In what could be a nasty spat Microsoft is set to take on Apple in a battle aimed at knocking a dent in iPod sales and iTunes.
Microsoft is preparing to wage a high-stakes battle against Apple and its iPod digital music player, a move that could bring to mind the battle between the tech giant’s Xbox video game console and Sony’s PlayStation.
Microsoft is quietly laying the groundwork to launch its own digital music player and music service that would rival the iPod and the popular iTunes music service, according to multiple sources close to the major record labels.
According to these sources, Microsoft has quietly restarted licensing talks as a precursor to launching its own digital music store.
Last year, Microsoft ended such talks with the record labels and temporarily shelved plans to launch its own music store. More recently, Microsoft partnered with MTV to launch Urge, a subscription music service.
At the same time, Microsoft executives have begun making the rounds of the music companies to demonstrate its own digital music player – the existence of which Microsoft executives have never publicly acknowledged.

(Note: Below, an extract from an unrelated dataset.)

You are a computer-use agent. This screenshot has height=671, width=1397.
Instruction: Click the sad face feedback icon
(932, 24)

Sources say the device plays both video and MP3s, and some who have seen it say the quality of the video surpasses that of the video iPod.
“It seems like an exact head-to-head competition with Apple,” said one source. “It’s really like an Apple approach, to control the device and the whole stack of technology. This is like Xbox versus PlayStation.”

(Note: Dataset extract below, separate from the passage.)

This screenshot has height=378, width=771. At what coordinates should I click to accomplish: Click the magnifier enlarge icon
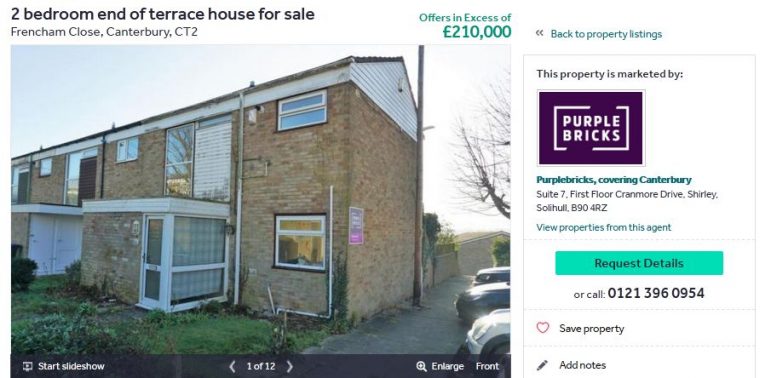421,366
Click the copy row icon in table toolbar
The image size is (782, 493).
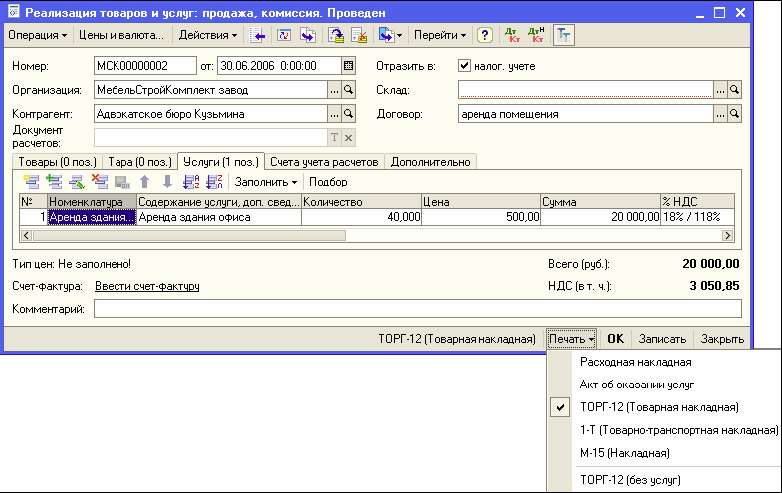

Sources describe Microsoft’s latest strategy for digital music as a reversal of its previous plans, which called for partnering with technology companies and opening up any digital music service to a variety of devices.
While previous talk centered on Microsoft offering a subscription music service, the company is now focused more on offering a music service that replicates the iTunes model of selling individual songs for download, according to a source.
“But there may be a subscription component,” said this person.
In recent weeks, Microsoft shot down rumors that it had partnered with several consumer electronics companies in Japan to launch an iPod rival.
In public settings, Microsoft execs have been coy about rumored plans to take on the iPod.
At a recent conference hosted by The Wall Street Journal, Microsoft Chairman Bill Gates reportedly said, “There is such a rumor,” when asked whether the company plans to roll out a digital music player.
Apple, meanwhile, is fresh from its victory over the music labels in its recent round of licensing talks. Apple succeeded in denying the labels’ wish for variable pricing, and the current standard of 99 cents per track remains in place.